Capitalisme et gratuité


Un vieux Libération du 4 février 2000 consacré à Internet évoque ce « Janus de la modernité, symbole à la fois d’un capitalisme parfait et de celui d’une culture de l’échange et de la gratuité ». Le journaliste, visiblement peu versé en sciences économiques, oppose dans l’article capitalisme à culture d’échange.
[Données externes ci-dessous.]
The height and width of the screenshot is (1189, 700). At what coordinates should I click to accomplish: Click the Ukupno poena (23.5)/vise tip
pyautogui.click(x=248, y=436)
Lisez : « Internet apporte le pire et le meilleur, au rang du pire ce capitalisme dont deux des fantasmes seraient réalisés à savoir la concurrence pure et parfaite et la mythique de l’entrepreneur qui réussit à partir de rien ». C’est donc cela ce capitalisme parfait si critiquable. Ce capitalisme de casino, de boursicoteurs, de petits êtres sans âmes qui comparent les meilleurs prix sur le web, qui utilisent des sites d’enchères. Ce capitalisme qui fait jouer à plein la concurrence, cette concurrence honnie qui consacre le règne du consommateur donc la dictature des vulgaires choix individuels contre le bon goût que certains bienfaiteurs de l’humanité voudraient nous imposer.
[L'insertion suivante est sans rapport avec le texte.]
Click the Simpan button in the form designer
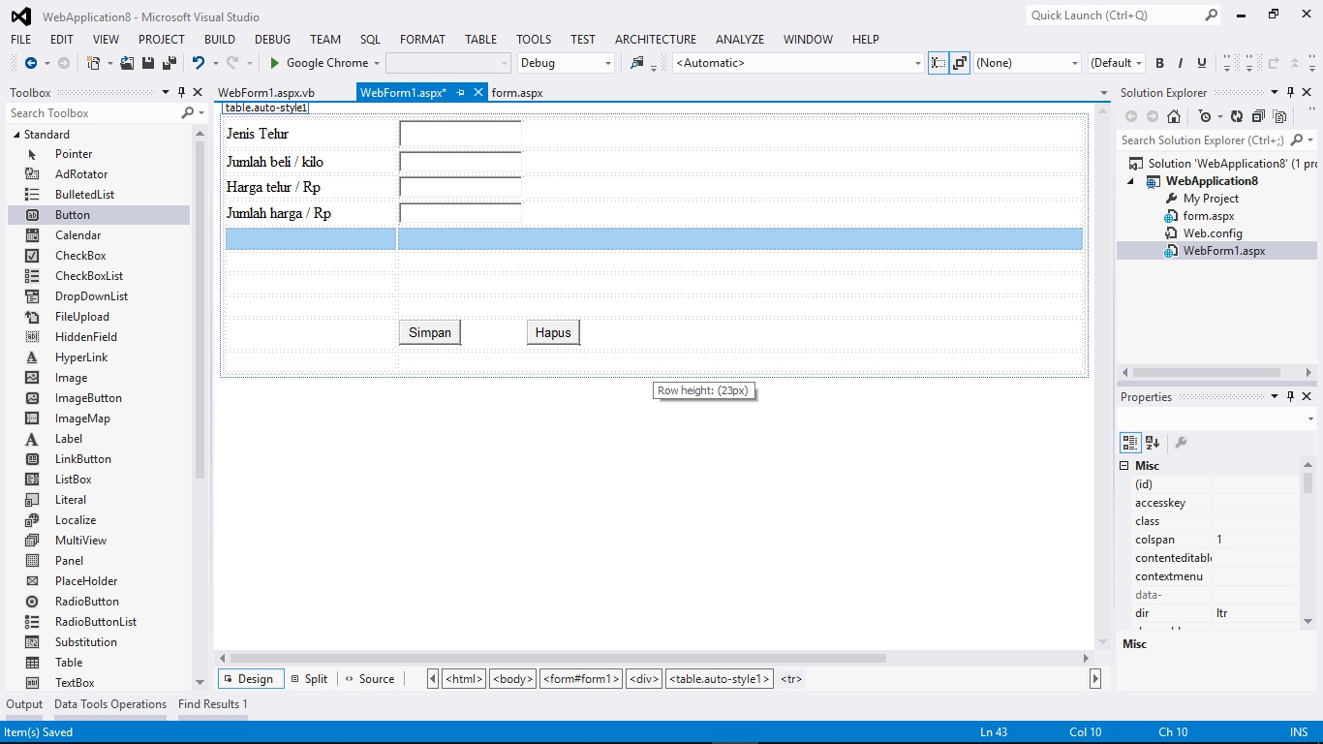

Le jugement n’est pas porté si sommairement, mais tout de même la mise en accusation du « mythe de la concurrence pure et parfaite » fait partie des arguments collectivistes pour établir la faillite de la logique de marché. Il est grand temps de comprendre que ce mythe de concurrence pure et parfaite ne fait pas partie de nos fantasmes pour la simple et bonne raison que ce mythe suppose l’impossibilité de réaliser un profit, une information parfaite sur les données passées et à venir, l’absence complet de risque pour l’entrepreneur. Ce mythe là vient contredire la deuxième partie de notre fantasme : celui de l’entrepreneur. Cet entrepreneur que le journaliste décrit comme un lanceur de start-ups flattant les bas instincts tel ce webmaster proposant « le bizness et le show-biz » permettant de « boursicoter en ligne tout en s'informant des dernières frasques de Britney Spears ».

L’entrepreneur pourtant, le journaliste ne l’a pas compris, contribue au meilleur de l’Internet c’est à dire à une culture d’échange marchand ou d’échange gratuit. Le capitalisme n’est d’ailleurs rien d’autre que cette culture là et l’opposition factice dressée dans l’article s’effondre. En effet la culture de l’échange permet à ceux qui s’y adonnent d’augmenter leur satisfaction car il s’agit bien là d’un jeu à somme positive où chacun ressort de l’échange plus satisfait qu’il ne s’en trouvait avant.

du temps bien employé

Évidemment lorsque nous achetons un bien nous attachons à ce bien une valeur supérieure à la somme d’argent dont nous nous séparons, faute de quoi l’échange n’aurait pas lieu. À condition, bien entendu, que l’échange soit libre et que les calculs individuels ne soient pas perturbés par l’intervention d’un État qui subventionne ou taxe les biens à échanger. Tout le capitalisme est là dans cet entrepreneur qui, de par sa créativité et son travail participe à générer une valeur dont il tire un profit nécessairement inférieur à la satisfaction qu’il procure et supérieur à la peine qu’il s’est donnée. Mais tout le capitalisme est dans l’absence d’un système décrété, qui a mis en place ce mécanisme sinon la liberté de disposer de soi et de sa créativité ?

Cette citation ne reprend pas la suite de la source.